▶ **Reading text**:
Sunday, July 13, 2014

Album Review: The For Carnation

The For Carnation released their one and only album in 2000.  It opens with the eight minute slow burn of Emp Man's Blues, Brian McMahan's monotone vocals drone on as the understated music creeps alongside it, a little guitar here, a touch of keyboard there.  The track drifts in patiently and deliberately, and it's ably followed up by the stealthy, vaguely threatening A Tribute To, which though pacier than what came before, is darker still.  Being Held consists almost entirely of machine drones and Steve Goodfriend's drumming, yet it manages to convey a deeply sinister, stifling, suffocating atmosphere.
Snoother is, if anything, more downbeat, the band sounds utterly out of breath, creating a bleak slab of sound to lose yourself in.  Kim Deal contributes a vocal to the spidery guitars of Tales (Live From The Crypt), but on the closing slow grind Moonbeams the band finally shows their vulnerable side.  More emotive than anything which has gone before, it's an uplifting trudge with low key guitar, keyboards and cello combining to produce a rather affecting tune.
If it's reminiscent of anything, perhaps it's the darker side of Smog's Dongs of Sevotion.  But for an unrelenting album of basically all shade and no light, it's pretty addictive.

▶ **Data excerpts**:
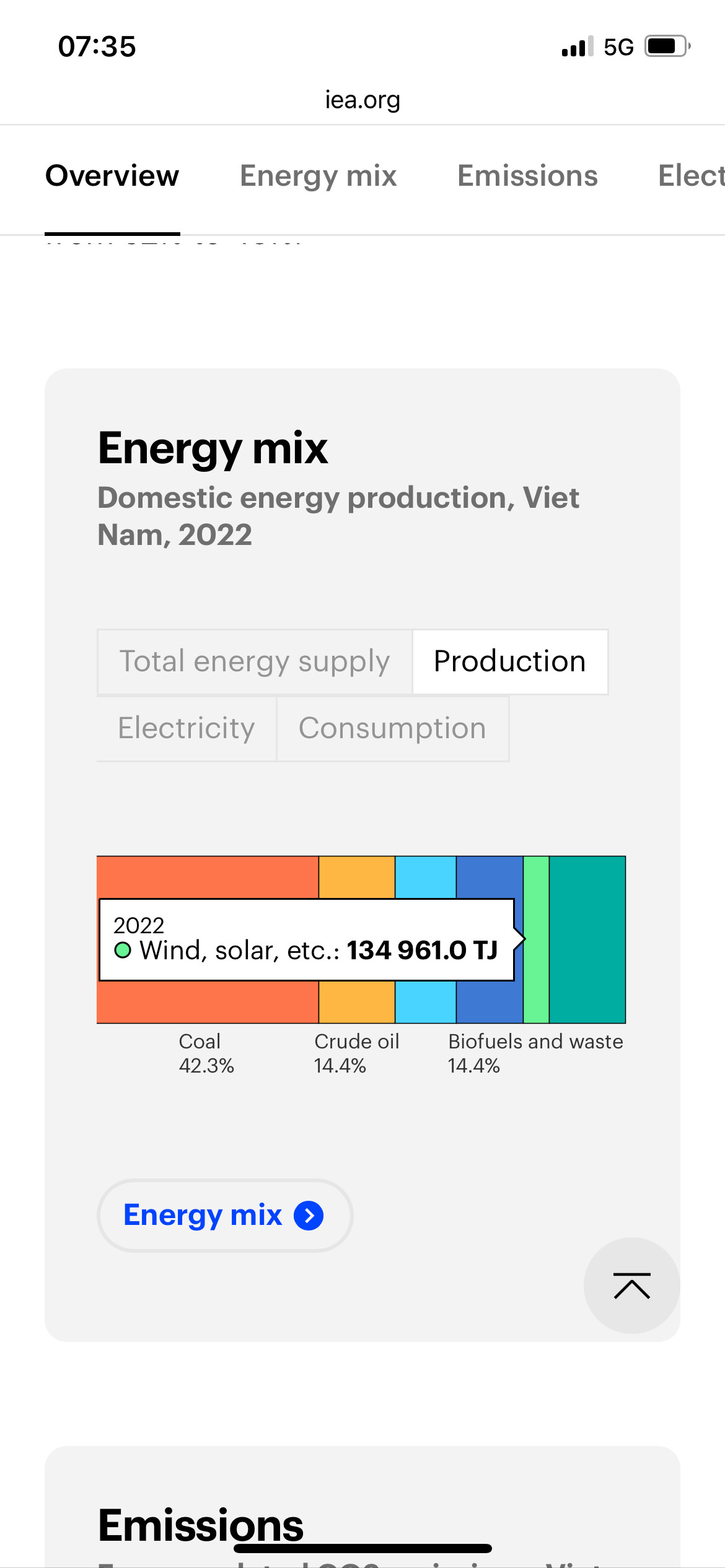Select the Consumption chart option

tap(392, 728)
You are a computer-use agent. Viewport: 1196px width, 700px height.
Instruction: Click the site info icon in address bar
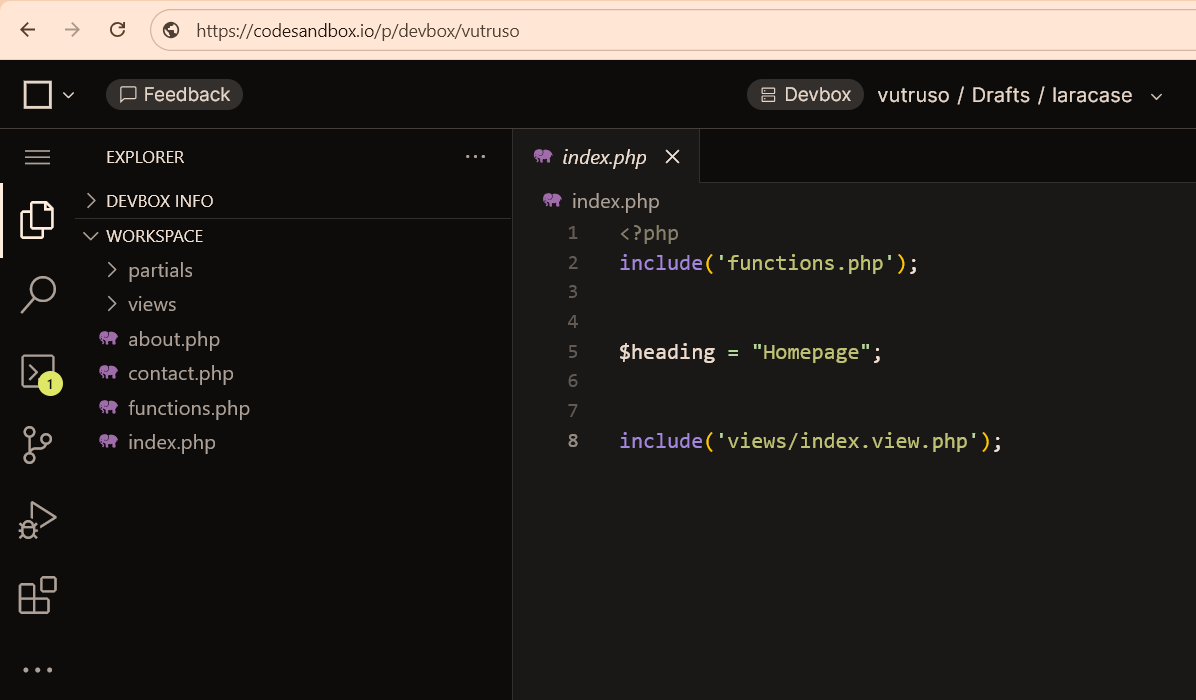171,30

▶ **Work instructions**:
1 – Reproduce the stretch of the album review from "Sunday, July 13, 2014" through "stifling, suffocating atmosphere.".
2 – Translate this sentence from the album review into Spanish: "The For Carnation released their one and only album in 2000."
3 – Answer these questions using the album review:
(a) How long is the opening track, Emp Man's Blues?
(b) Who contributes a vocal to Tales (Live From The Crypt)?
(c) Which instruments combine on Moonbeams?

▶ **Response list**:
1 –
Sunday, July 13, 2014

Album Review: The For Carnation

The For Carnation released their one and only album in 2000.  It opens with the eight minute slow burn of Emp Man's Blues, Brian McMahan's monotone vocals drone on as the understated music creeps alongside it, a little guitar here, a touch of keyboard there.  The track drifts in patiently and deliberately, and it's ably followed up by the stealthy, vaguely threatening A Tribute To, which though pacier than what came before, is darker still.  Being Held consists almost entirely of machine drones and Steve Goodfriend's drumming, yet it manages to convey a deeply sinister, stifling, suffocating atmosphere.

2 – The For Carnation publicó su único álbum en el año 2000.

3 –
(a) Eight minutes.
(b) Kim Deal.
(c) Low key guitar, keyboards and cello.